Infine c’è la Fiorentina di Vincenzo Italiano. E qui un plauso va fatto all’allenatore, che non ha snobbato una Conference League che da molti viene considerata una competizione di basso livello che non merita grosse attenzioni. Il tecnico, invece, ci ha messo tanto del suo per arrivare a un passo dalla semifinale. Il 4-1 sul campo del Lech Poznan è un’ipoteca che sa di sentenza. Ma prima di questa partita la Viola ha vissuto un lungo percorso di crescita, tra campionato e coppe, che sta portando frutti su tutti i fronti.
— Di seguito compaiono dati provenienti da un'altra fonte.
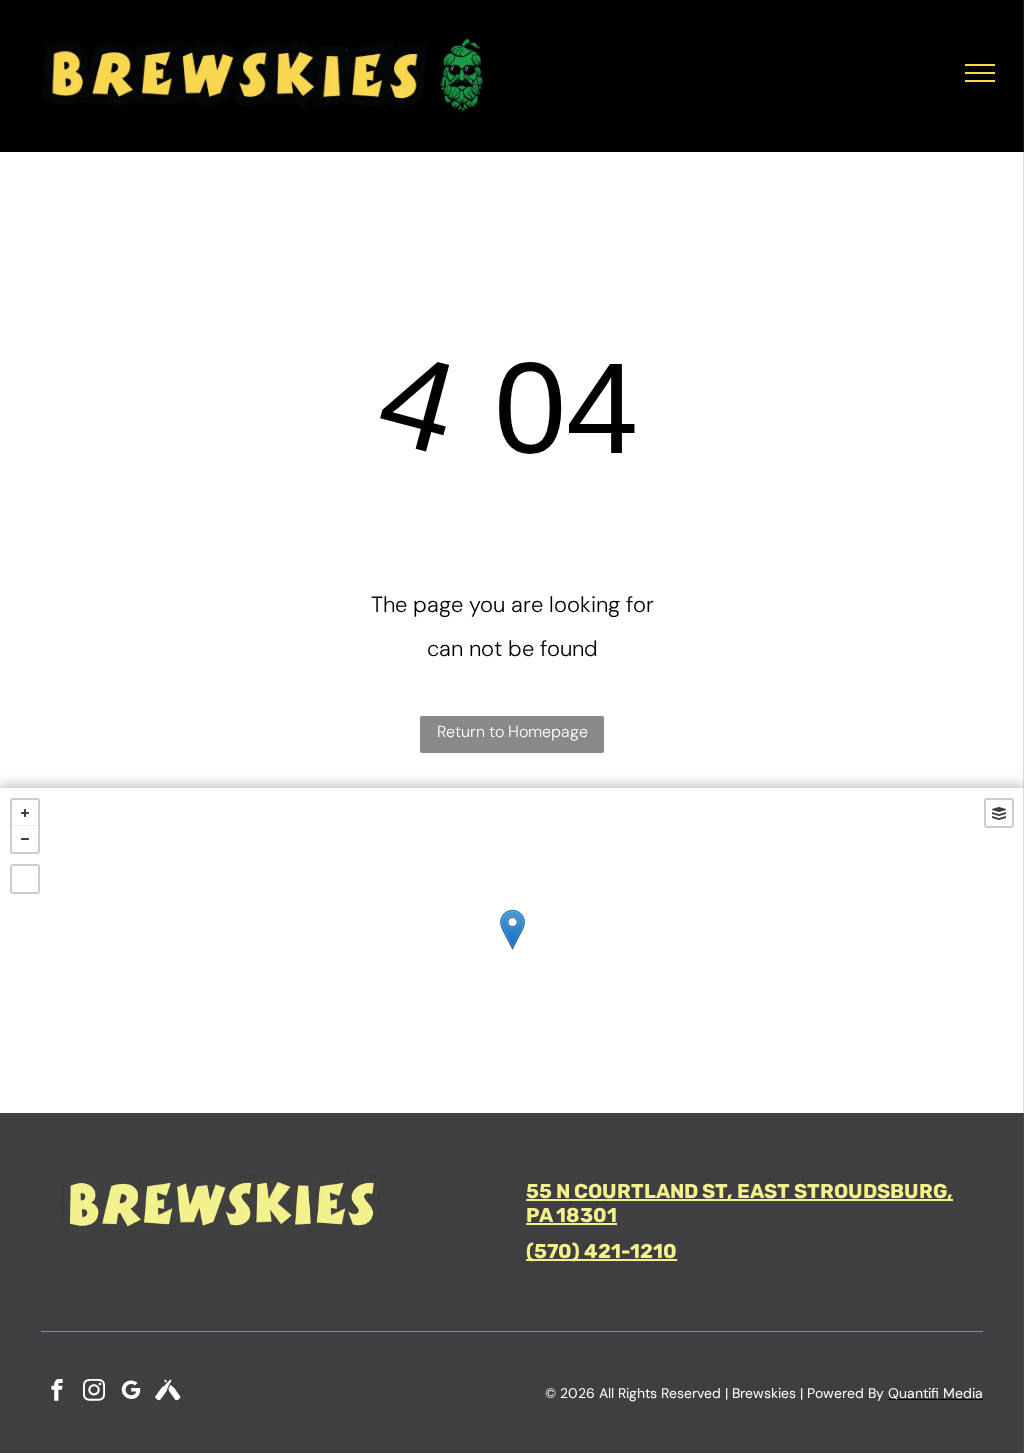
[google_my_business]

E il calcio messo in mostra ultimamente da Biraghi e compagni è di quelli moderni, propositivo e audace quanto serve per far bene in Europa.

E’ questo, forse, il piccolo grande cambiamento che servirebbe alla Serie A per far sì che quello di quest’anno non resti un caso isolato ma sia l’inizio di una nuova epoca: giocare con coraggio. Semplice e un po’ banale. Ma a quanto pare anche molto complesso.